Two of the key barriers to more extensive development are long development timelines and substantial upfront capital requirements.  Initial scouting of potential sites for geothermal power development typically requires geophysicists to lug heavy backpacks full of equipment to survey vast swaths of remote landscape.  More promising sites are often surveyed by aircraft as well.  According to researchers utilizing drones for surveys, “Unmanned aircraft are ideal for scientific surveys because they can fly much lower than would be safe for piloted craft and are much cheaper to operate.”

Already used overseas in agriculture, drones also have the potential to improve economics across the bioenergy supply chain.

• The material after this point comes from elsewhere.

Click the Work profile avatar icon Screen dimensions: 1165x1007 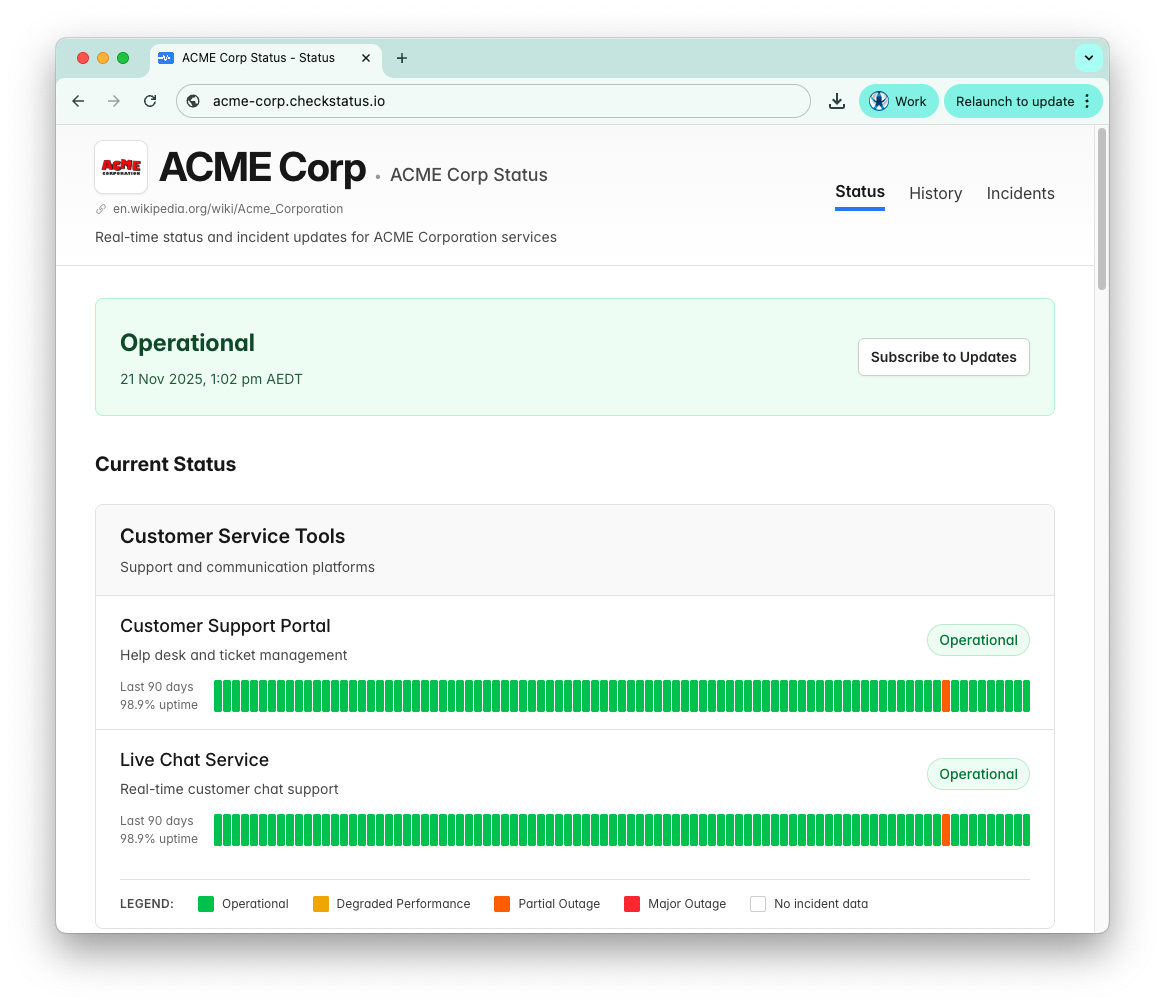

In Louisiana, drones are being used to monitor the health of sugarcane fields, collecting data at the individual plant level.  Close monitoring of individual crops is typically achieved by farmers physically inspecting their fields, a costly and labor-intensive undertaking.  Traditional airplanes are unable to capture data at the same level of detail.

Workhorse of Smart Energy

Borrowing from Amazon’s vision, drones may also have the potential to collect, move, and aggregate biomass materials, slashing one of the more significant (and often prohibitive) cost drivers for bioenergy.  With agricultural feedstocks used to make biofuels (e.g., cellulosic biomass to ethanol) typically representing 75% to 85% of the finished fuel cost – due in part to the manpower required to aggregate and collect the material – the use of drones could help overcome a challenging hurdle to more widespread commercialization of alternative fuels.

Google is among those companies taking notice of the cleantech drone phenomenon, having bought a slew of robotics companies in recent years.  Included in its portfolio of acquisitions is Makani Power, a renewable energy technology innovator aiming to disrupt the traditional wind turbine market by deploying high-flying autonomous wind turbines.  Makani has designed its drone kites to automatically take off and adjust themselves to the windstream to maximize energy production.

So-called “RoboBees” – developed at Harvard’s School of Engineering and Applied Science –demonstrate the confluence of drones and clean technology.  Designed to behave like a swarm of bees to carry out search and rescue operations or artificial pollination, the RoboBees’ need for high energy density power sources to sustain extended flight remains a key limitation to their use.  Advances in battery technologies could one day provide a compact enough power load that could extend flight times for both RoboBees and other drone hardware.

While 2014 is unlikely to be the year drones disrupt cleantech, the profusion of applications across the smart energy landscape suggests we’re just beginning to scratch the surface of their potential.